Element lookup items ->
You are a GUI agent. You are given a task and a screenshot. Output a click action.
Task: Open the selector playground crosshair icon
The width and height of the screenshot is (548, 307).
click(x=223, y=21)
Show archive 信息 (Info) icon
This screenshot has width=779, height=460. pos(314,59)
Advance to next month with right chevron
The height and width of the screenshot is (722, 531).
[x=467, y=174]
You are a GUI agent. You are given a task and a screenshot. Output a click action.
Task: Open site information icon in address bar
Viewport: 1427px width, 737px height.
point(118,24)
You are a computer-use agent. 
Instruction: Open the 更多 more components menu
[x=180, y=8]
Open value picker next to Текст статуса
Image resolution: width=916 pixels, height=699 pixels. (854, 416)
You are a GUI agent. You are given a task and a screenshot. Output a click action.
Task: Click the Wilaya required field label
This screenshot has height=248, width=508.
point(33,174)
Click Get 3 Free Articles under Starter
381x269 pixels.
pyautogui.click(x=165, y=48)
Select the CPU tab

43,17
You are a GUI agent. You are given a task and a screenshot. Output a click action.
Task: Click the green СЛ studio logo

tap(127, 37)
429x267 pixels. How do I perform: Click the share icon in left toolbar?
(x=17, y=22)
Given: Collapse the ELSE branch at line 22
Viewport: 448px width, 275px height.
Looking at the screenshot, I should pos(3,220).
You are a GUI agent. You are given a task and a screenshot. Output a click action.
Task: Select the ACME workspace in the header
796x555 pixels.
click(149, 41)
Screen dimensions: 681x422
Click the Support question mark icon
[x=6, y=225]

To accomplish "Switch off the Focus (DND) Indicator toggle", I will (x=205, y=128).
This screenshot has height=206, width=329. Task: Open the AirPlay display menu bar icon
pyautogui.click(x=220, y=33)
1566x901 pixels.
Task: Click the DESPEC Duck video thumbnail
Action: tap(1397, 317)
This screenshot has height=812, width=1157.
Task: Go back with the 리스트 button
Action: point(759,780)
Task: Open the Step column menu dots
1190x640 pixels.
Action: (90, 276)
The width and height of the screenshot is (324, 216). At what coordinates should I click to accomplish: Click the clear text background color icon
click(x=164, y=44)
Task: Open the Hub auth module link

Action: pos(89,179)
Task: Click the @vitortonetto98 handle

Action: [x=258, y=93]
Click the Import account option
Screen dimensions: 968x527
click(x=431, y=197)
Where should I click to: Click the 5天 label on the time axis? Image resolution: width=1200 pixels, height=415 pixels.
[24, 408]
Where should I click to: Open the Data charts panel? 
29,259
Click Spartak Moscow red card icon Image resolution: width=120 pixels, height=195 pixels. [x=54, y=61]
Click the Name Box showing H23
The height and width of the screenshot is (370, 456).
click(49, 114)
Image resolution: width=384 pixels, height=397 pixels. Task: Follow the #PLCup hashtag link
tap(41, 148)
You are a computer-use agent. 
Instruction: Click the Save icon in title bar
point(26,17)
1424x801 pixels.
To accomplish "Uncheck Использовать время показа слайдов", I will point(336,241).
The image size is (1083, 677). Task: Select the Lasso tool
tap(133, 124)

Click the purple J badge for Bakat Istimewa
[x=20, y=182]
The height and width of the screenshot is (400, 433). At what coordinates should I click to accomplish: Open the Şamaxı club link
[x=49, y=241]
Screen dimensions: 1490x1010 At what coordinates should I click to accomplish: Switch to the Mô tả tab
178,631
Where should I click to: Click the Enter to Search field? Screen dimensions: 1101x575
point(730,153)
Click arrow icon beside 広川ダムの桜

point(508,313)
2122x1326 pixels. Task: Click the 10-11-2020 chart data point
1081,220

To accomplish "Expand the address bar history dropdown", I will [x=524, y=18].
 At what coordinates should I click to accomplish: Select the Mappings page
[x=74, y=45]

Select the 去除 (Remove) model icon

Directive ->
Reproduce all of the items, substituting "screen agent" for every occurrence of "GUI agent". Leave everything else unchanged.

Worked answer ->
You are a screen agent. You are given a task and a screenshot. Output a click action.
Task: Open the selector playground crosshair icon
The width and height of the screenshot is (548, 307).
click(x=223, y=21)
Show archive 信息 (Info) icon
This screenshot has width=779, height=460. pos(314,59)
Advance to next month with right chevron
The height and width of the screenshot is (722, 531).
[x=467, y=174]
You are a screen agent. You are given a task and a screenshot. Output a click action.
Task: Open site information icon in address bar
Viewport: 1427px width, 737px height.
point(118,24)
You are a computer-use agent. 
Instruction: Open the 更多 more components menu
[x=180, y=8]
Open value picker next to Текст статуса
Image resolution: width=916 pixels, height=699 pixels. (854, 416)
You are a screen agent. You are given a task and a screenshot. Output a click action.
Task: Click the Wilaya required field label
This screenshot has height=248, width=508.
point(33,174)
Click Get 3 Free Articles under Starter
381x269 pixels.
pyautogui.click(x=165, y=48)
Select the CPU tab

43,17
You are a screen agent. You are given a task and a screenshot. Output a click action.
Task: Click the green СЛ studio logo

tap(127, 37)
429x267 pixels. How do I perform: Click the share icon in left toolbar?
(x=17, y=22)
Given: Collapse the ELSE branch at line 22
Viewport: 448px width, 275px height.
Looking at the screenshot, I should pos(3,220).
You are a screen agent. You are given a task and a screenshot. Output a click action.
Task: Select the ACME workspace in the header
796x555 pixels.
click(149, 41)
Screen dimensions: 681x422
Click the Support question mark icon
[x=6, y=225]

To accomplish "Switch off the Focus (DND) Indicator toggle", I will (x=205, y=128).
This screenshot has height=206, width=329. Task: Open the AirPlay display menu bar icon
pyautogui.click(x=220, y=33)
1566x901 pixels.
Task: Click the DESPEC Duck video thumbnail
Action: tap(1397, 317)
This screenshot has height=812, width=1157.
Task: Go back with the 리스트 button
Action: point(759,780)
Task: Open the Step column menu dots
1190x640 pixels.
Action: (90, 276)
The width and height of the screenshot is (324, 216). At what coordinates should I click to accomplish: Click the clear text background color icon
click(x=164, y=44)
Task: Open the Hub auth module link

Action: pos(89,179)
Task: Click the @vitortonetto98 handle

Action: [x=258, y=93]
Click the Import account option
Screen dimensions: 968x527
click(x=431, y=197)
Where should I click to: Click the 5天 label on the time axis? Image resolution: width=1200 pixels, height=415 pixels.
[24, 408]
Where should I click to: Open the Data charts panel? 
29,259
Click Spartak Moscow red card icon Image resolution: width=120 pixels, height=195 pixels. [x=54, y=61]
Click the Name Box showing H23
The height and width of the screenshot is (370, 456).
click(49, 114)
Image resolution: width=384 pixels, height=397 pixels. Task: Follow the #PLCup hashtag link
tap(41, 148)
You are a computer-use agent. 
Instruction: Click the Save icon in title bar
point(26,17)
1424x801 pixels.
To accomplish "Uncheck Использовать время показа слайдов", I will point(336,241).
The image size is (1083, 677). Task: Select the Lasso tool
tap(133, 124)

Click the purple J badge for Bakat Istimewa
[x=20, y=182]
The height and width of the screenshot is (400, 433). At what coordinates should I click to accomplish: Open the Şamaxı club link
[x=49, y=241]
Screen dimensions: 1490x1010 At what coordinates should I click to accomplish: Switch to the Mô tả tab
178,631
Where should I click to: Click the Enter to Search field? Screen dimensions: 1101x575
point(730,153)
Click arrow icon beside 広川ダムの桜

point(508,313)
2122x1326 pixels. Task: Click the 10-11-2020 chart data point
1081,220

To accomplish "Expand the address bar history dropdown", I will [x=524, y=18].
 At what coordinates should I click to accomplish: Select the Mappings page
[x=74, y=45]

Select the 去除 (Remove) model icon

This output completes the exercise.